The idea of Americans scrolling through hospital websites to find the best deal on a mammogram or tonsillectomy sounds good to almost everybody.
But the devil is in the details, and when federal plans emerged to force hospitals and insurers to reveal their negotiated rates for all kinds of medical services, the pitchforks came out.
President Donald Trump has declared medical pricing transparency a federal priority. But the unprecedented plan to require listing negotiated prices jolted the insurance industry and hospitals, who are fighting the White House proposals as misleading and misguided.
The federal Centers for Medicare & Medicaid Services accepted public comments through last week on the new rules, which would mandate “consumer-friendly” lists and payer-specific negotiated charges for services starting Jan. 1.
The new policies, going further than 2019 regulations requiring hospitals to post their “list” prices, also call for searchable formats to reveal prices and billing codes for some 300 “shoppable” procedures and services.
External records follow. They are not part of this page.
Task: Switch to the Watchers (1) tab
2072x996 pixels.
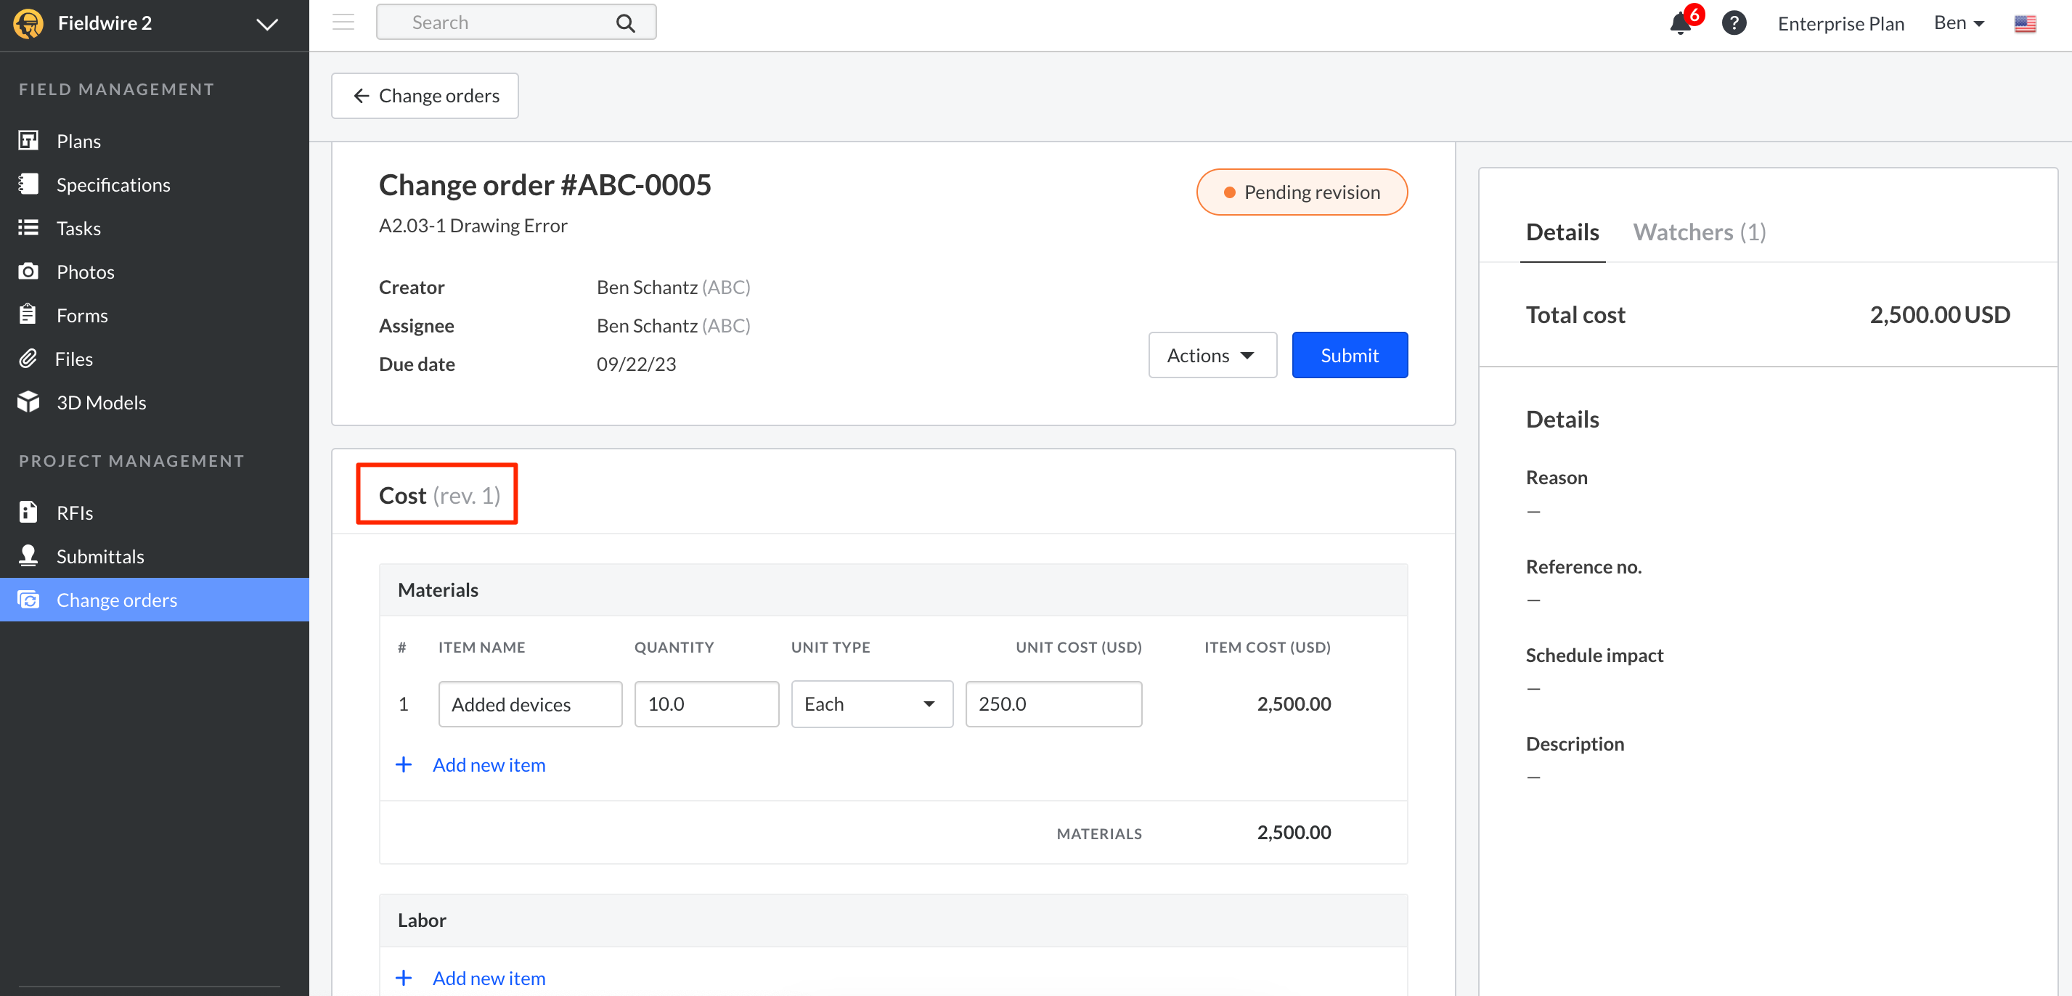Action: [x=1699, y=232]
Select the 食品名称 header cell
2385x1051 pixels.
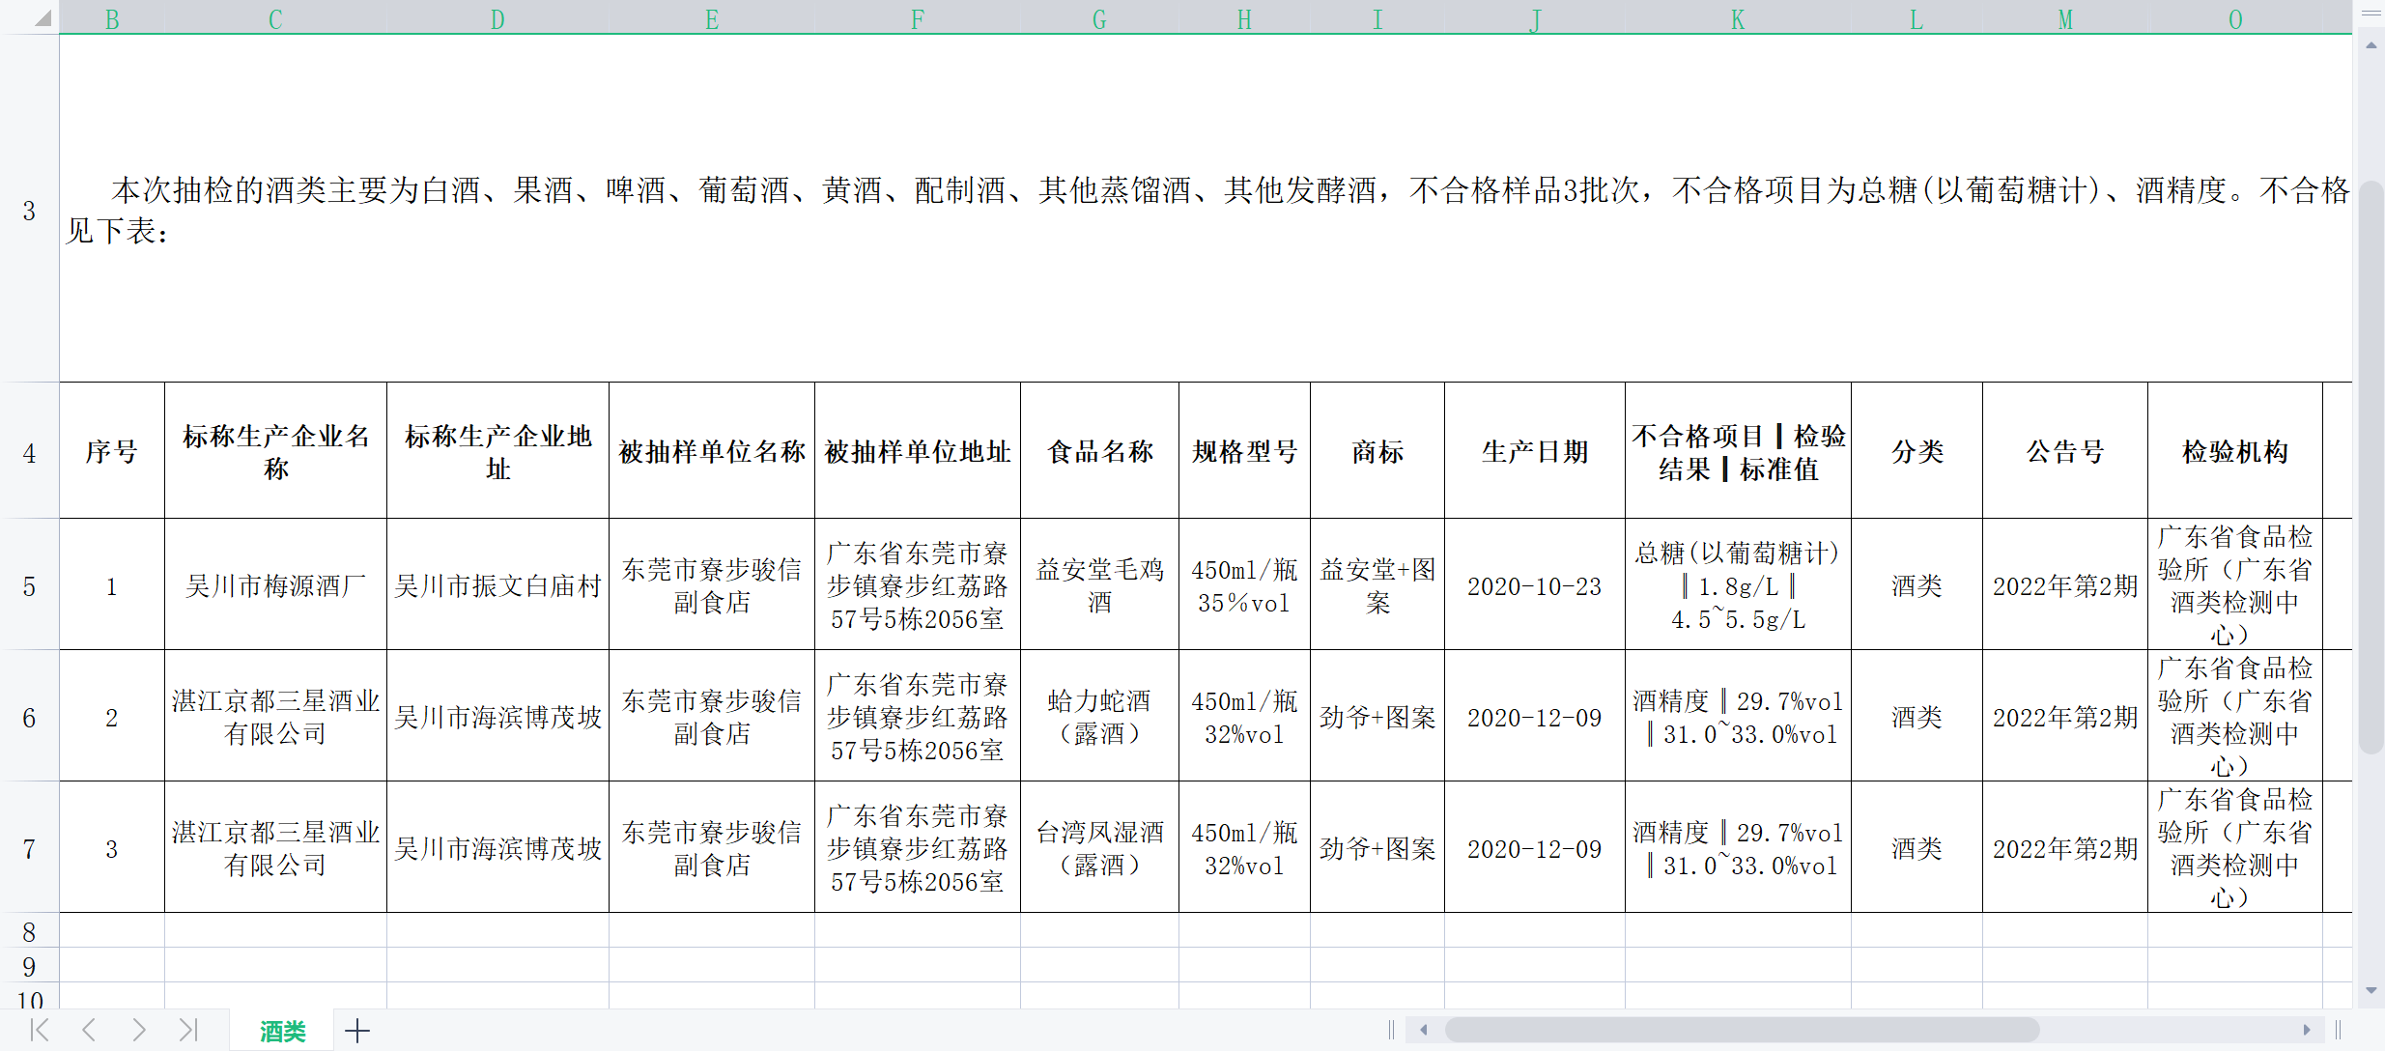point(1099,451)
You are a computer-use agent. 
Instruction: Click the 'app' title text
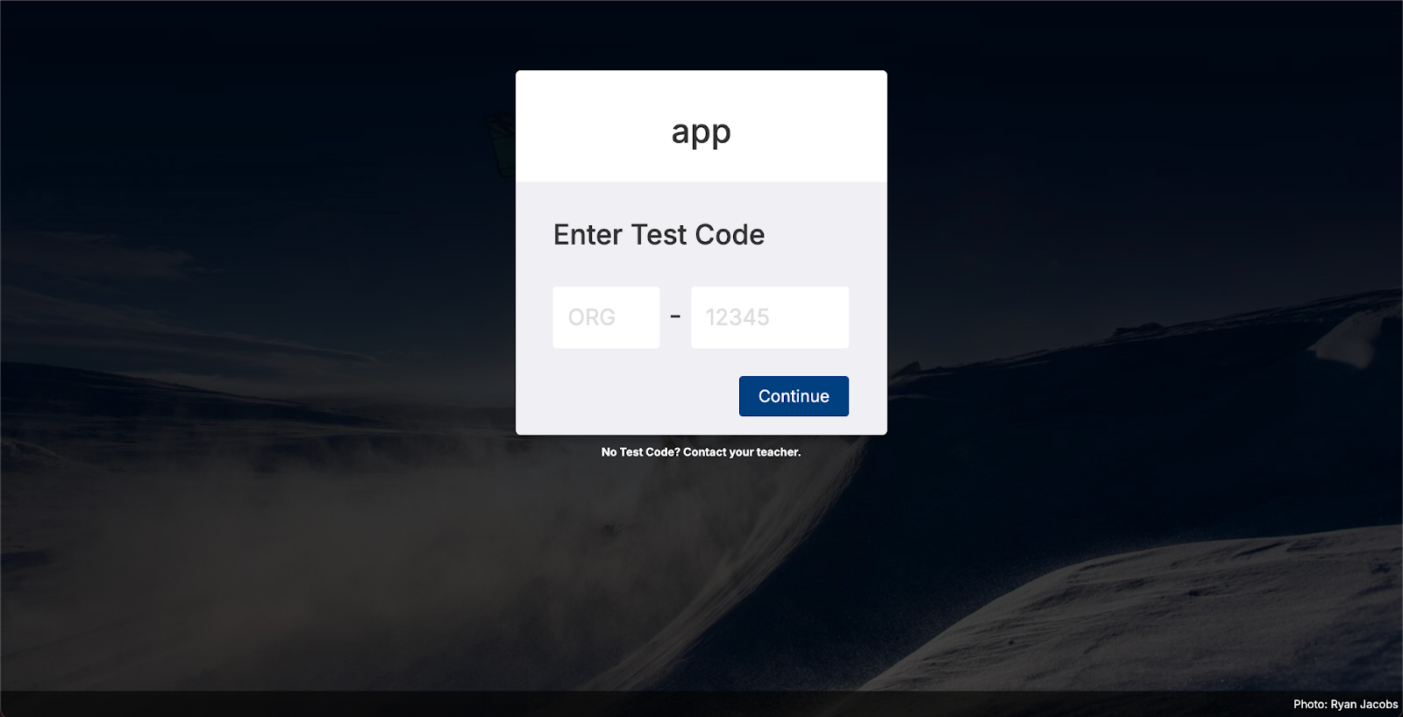click(x=702, y=132)
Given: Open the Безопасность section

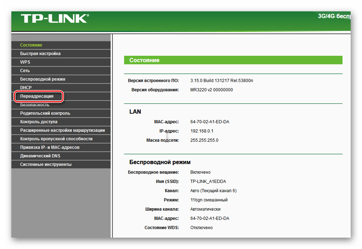Looking at the screenshot, I should [35, 105].
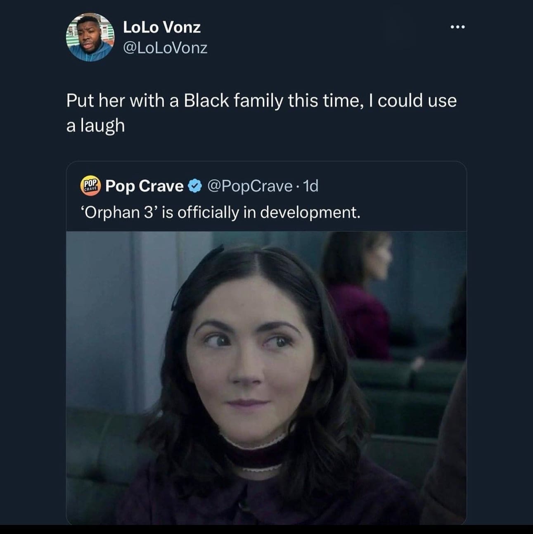Open the quoted 'Orphan 3' tweet text
The height and width of the screenshot is (534, 533).
[220, 212]
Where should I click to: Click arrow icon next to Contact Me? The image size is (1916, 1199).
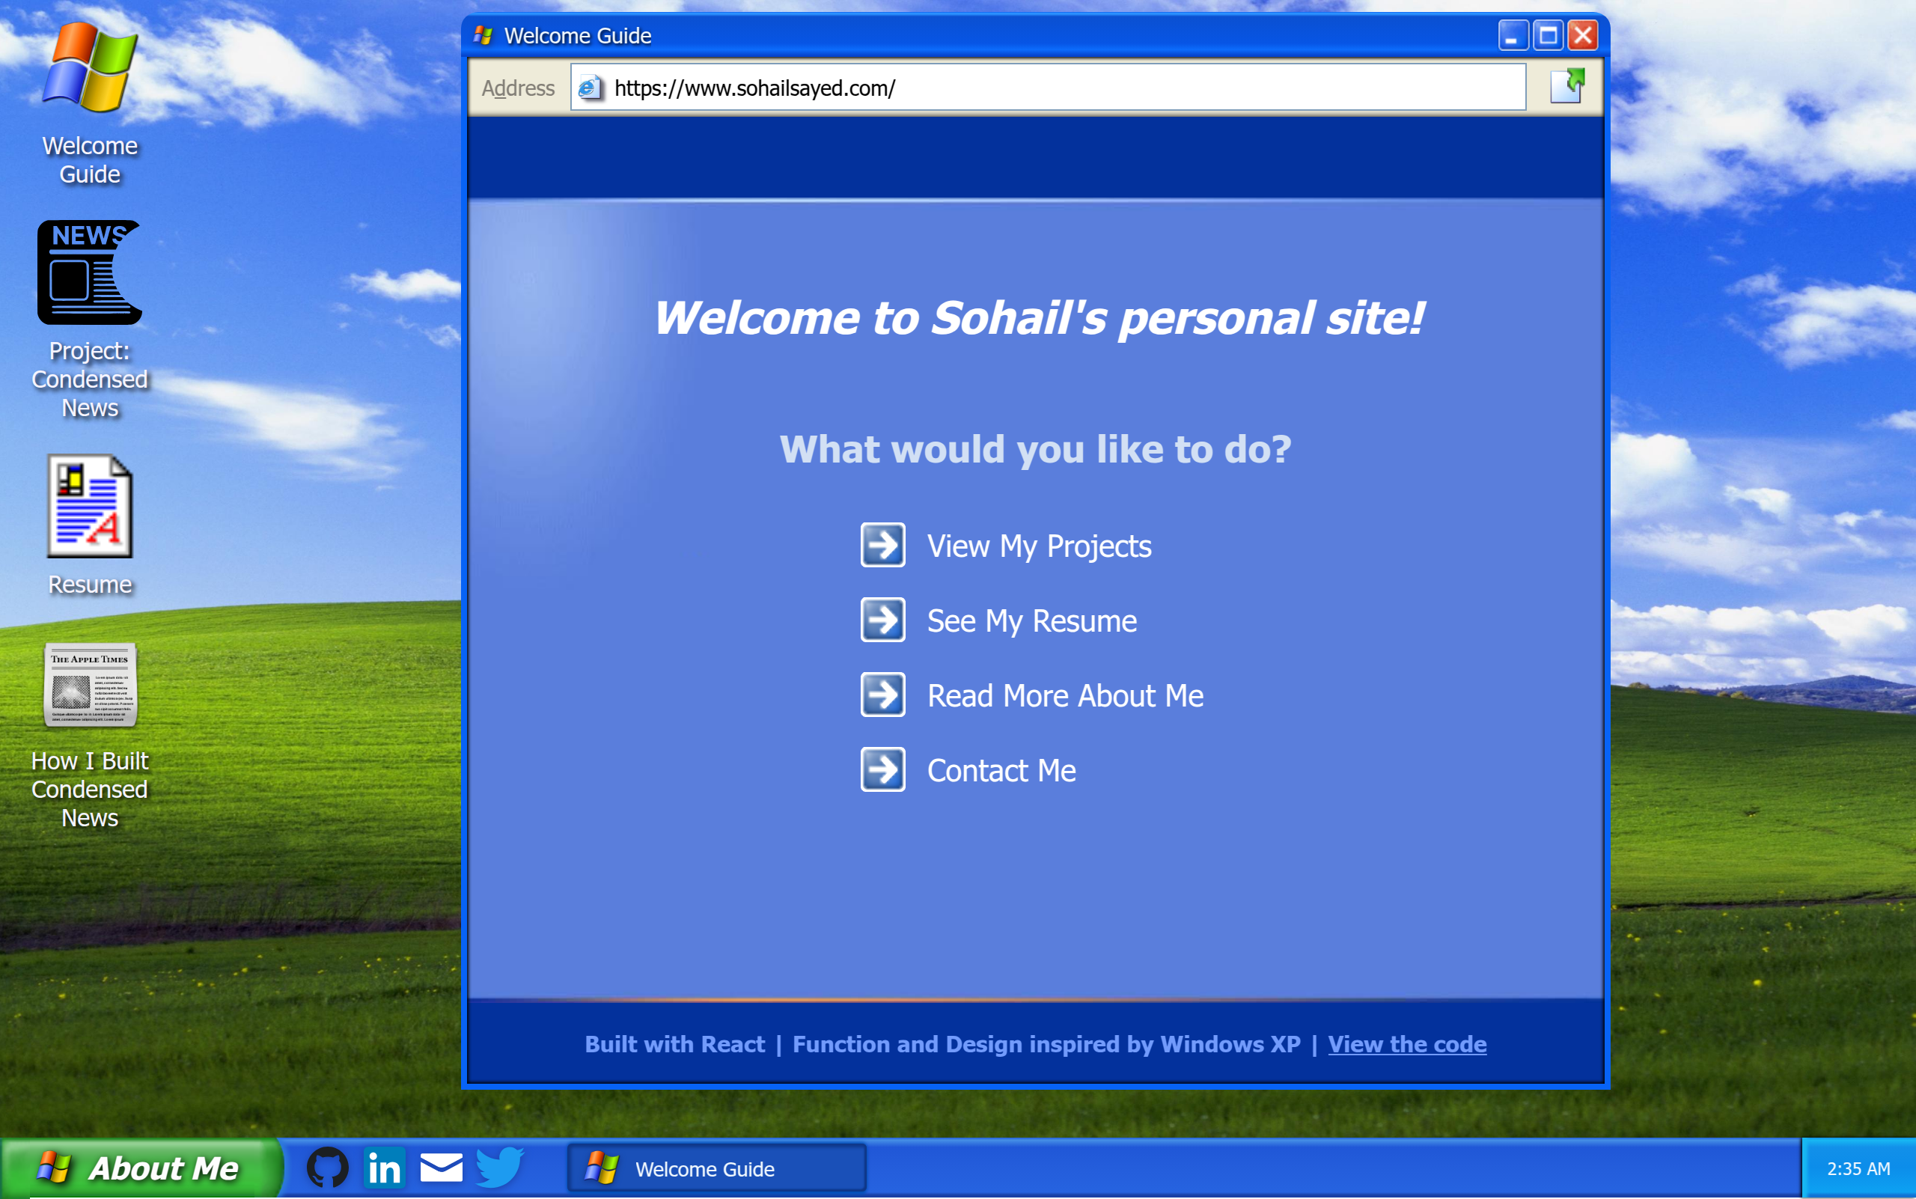(x=883, y=769)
Those might typically include imaging and lab tests, outpatient visits or operations that can be scheduled well in advance.
The White House says putting price lists on hospital websites will spur competition and cut costs. The regulations would make all hospitals “post all of their payers’ specific negotiated rates, which are the prices actually paid by insurers,” CMS Administrator Seema Verma said in a late June conference call with reporters.
Apples to Apples?
U.S. Health & Human Services Secretary Alex Azar called the pricing requirement “the most significant step any president has ever taken to deliver transparency and put patients in control of their care.”
The listings, Verma added, will let patients “do an apples-to-apples comparison on the price of a procedure across hospitals.”
But that’s exactly what the price lists won’t do, health care and insurance executives argue. Patient advocates are in the middle, generally supporting attempts at price transparency but conceding that America’s byzantine health care payment system defies simple solutions.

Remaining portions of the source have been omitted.